▶ _DOCUMENT TEXT_
RFR(s): 8220774: Add HandshakeALot diag option

Robbin Ehn robbin.ehn at oracle.com
Fri Mar 22 15:29:34 UTC 2019


Hi David,

On 3/22/19 8:05 AM, David Holmes wrote:
> Hi Robbin,
> 
> This was a little more complex than I had imagined. :) A couple of comments:
> 
> src/hotspot/share/runtime/vmThread.cpp
> 
>   508           // Have to unlock VMOperationQueue_lock just in case 
> no_op_safepoint()
>   509           // has to do a handshake.
>   510           MutexUnlockerEx mul(VMOperationQueue_lock, 
> Mutex::_no_safepoint_check_flag);
>   511           if (timedout && (_cur_vm_operation = 
> VMThread::no_op_safepoint()) != NULL) {
> 
> wouldn't it be better to check timedout first and only then use the unlocker 
> then check _cur_vm_operation?

[Records for locating words and elements]
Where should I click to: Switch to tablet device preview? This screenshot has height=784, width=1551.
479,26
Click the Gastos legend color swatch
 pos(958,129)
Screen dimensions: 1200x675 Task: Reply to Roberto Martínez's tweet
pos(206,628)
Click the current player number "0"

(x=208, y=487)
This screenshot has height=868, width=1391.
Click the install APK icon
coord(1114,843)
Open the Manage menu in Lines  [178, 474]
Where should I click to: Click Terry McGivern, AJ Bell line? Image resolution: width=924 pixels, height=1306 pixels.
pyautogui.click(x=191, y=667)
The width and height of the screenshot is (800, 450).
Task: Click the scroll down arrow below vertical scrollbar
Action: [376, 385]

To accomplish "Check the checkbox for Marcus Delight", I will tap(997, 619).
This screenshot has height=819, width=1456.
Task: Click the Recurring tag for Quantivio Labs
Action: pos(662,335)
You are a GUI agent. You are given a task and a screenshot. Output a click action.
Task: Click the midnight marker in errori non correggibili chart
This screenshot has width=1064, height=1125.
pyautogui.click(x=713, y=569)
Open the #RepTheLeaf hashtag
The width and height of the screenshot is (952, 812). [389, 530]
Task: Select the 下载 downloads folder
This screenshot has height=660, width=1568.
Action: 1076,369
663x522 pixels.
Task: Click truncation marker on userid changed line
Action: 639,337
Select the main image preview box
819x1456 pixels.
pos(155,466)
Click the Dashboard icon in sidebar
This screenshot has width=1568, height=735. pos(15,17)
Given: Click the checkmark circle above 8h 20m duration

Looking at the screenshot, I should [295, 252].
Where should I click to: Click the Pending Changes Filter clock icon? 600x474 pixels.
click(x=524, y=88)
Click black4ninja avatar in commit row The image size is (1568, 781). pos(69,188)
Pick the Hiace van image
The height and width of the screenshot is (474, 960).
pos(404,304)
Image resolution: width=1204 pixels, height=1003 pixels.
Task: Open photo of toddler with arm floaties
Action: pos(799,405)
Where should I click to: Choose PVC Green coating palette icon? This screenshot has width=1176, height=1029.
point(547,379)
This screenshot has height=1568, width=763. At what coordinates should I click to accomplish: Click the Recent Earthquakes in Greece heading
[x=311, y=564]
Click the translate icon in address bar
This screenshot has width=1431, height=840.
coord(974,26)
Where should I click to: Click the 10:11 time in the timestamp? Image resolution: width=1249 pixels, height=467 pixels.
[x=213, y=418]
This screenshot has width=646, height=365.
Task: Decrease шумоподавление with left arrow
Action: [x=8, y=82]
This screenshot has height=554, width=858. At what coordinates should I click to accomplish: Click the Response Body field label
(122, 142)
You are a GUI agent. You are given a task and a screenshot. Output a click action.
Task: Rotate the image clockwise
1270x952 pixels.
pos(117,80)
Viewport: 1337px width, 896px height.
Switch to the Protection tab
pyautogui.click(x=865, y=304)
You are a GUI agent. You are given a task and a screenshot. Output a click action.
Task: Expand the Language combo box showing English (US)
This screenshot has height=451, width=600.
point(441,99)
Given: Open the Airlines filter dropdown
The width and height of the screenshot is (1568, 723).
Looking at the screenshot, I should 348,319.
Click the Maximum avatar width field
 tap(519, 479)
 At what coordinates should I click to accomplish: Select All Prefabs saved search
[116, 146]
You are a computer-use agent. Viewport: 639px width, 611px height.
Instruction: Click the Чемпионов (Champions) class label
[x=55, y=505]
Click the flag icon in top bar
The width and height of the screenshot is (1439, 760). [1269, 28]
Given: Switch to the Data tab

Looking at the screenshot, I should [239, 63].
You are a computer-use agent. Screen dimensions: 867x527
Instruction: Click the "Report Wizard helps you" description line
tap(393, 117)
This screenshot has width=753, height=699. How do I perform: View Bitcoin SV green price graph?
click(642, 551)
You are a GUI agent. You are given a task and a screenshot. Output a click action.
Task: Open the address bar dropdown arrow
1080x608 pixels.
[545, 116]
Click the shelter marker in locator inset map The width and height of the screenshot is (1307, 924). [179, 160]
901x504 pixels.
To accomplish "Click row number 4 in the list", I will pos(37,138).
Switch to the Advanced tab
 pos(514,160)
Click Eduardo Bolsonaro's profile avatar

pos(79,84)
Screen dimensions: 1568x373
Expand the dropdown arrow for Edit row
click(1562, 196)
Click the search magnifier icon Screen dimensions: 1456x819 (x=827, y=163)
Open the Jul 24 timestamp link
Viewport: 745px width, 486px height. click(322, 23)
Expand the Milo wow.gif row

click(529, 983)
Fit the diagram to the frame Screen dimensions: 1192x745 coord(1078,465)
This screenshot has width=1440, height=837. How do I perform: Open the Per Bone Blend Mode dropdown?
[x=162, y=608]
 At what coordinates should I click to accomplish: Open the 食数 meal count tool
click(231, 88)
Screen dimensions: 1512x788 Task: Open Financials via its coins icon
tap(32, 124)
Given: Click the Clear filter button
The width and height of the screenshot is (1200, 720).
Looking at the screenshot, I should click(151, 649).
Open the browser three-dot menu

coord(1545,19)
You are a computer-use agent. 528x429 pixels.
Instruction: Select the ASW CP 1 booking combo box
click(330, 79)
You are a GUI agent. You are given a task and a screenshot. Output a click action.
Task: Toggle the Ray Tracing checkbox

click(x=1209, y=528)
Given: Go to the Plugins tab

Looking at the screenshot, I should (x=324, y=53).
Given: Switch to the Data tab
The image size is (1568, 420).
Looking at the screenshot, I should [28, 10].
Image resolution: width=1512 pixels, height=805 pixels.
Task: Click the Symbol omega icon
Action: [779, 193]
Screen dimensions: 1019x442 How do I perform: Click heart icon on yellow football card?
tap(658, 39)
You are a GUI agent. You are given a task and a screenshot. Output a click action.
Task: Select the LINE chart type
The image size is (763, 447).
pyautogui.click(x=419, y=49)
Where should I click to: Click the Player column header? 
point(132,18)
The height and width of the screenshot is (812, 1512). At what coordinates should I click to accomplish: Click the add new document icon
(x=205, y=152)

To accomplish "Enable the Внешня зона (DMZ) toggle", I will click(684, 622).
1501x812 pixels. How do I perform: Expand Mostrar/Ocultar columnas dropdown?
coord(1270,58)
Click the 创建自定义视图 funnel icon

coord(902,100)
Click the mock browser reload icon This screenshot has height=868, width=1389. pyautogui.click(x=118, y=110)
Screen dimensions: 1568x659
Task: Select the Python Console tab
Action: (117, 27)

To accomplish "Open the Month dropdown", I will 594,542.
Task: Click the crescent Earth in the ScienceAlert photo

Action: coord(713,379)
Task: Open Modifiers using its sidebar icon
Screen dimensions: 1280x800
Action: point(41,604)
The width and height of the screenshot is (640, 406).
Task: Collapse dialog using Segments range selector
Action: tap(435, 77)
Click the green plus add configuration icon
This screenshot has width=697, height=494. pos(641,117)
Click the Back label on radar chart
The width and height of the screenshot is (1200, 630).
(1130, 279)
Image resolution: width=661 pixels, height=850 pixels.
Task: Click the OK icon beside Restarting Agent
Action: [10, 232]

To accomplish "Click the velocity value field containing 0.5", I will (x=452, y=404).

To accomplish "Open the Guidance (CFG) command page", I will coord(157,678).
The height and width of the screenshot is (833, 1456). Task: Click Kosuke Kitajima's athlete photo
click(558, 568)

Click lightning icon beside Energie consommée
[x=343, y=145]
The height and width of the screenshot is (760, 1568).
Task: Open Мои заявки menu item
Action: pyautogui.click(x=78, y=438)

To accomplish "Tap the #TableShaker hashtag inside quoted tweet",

▶ _YOUR OBJECTIVE_
Please continue the HandshakeALot code review email from the point where it stops. None of this data has any bearing on the work here.

▶ _ANSWER FOR THIS EXERCISE_
Fixed.

> 
> ---
> 
> src/hotspot/share/runtime/thread.cpp
> 
> Can has_last_Java_frame() and java_call_counter() change values between their 
> use in the assert and their use in the assert message?

No, the JavaThread is safepoint_safe here, thus must have a stable java stack.

> 
> ---
> 
> Don't you want to add some tests that exercise this? Or update existing tests 
> that use SafepointALot to also use HandshakeALot?

Fixed!

All handshakes test passed 100 iteration on each platform.
But the "8221207: Redo JDK-8218446 - SuspendAtExit hangs" should go in first.

v5 full:
http://cr.openjdk.java.net/~rehn/8220774/v5/full/webrev/
v5 inc:
http://cr.openjdk.java.net/~rehn/8220774/v5/inc/webrev/

Thanks, Robbin

> 
> Thanks,
> David
> 
> On 22/03/2019 2:04 am, Robbin Ehn wrote:
>> On 2019-03-21 16:11, Daniel D. Daugherty wrote:
>>>> Check-out v3, just full:
>>>> http://cr.openjdk.java.net/~rehn/8220774/v3/webrev/ 
>>>
>>> src/hotspot/share/runtime/globals.hpp
>>>      No comments.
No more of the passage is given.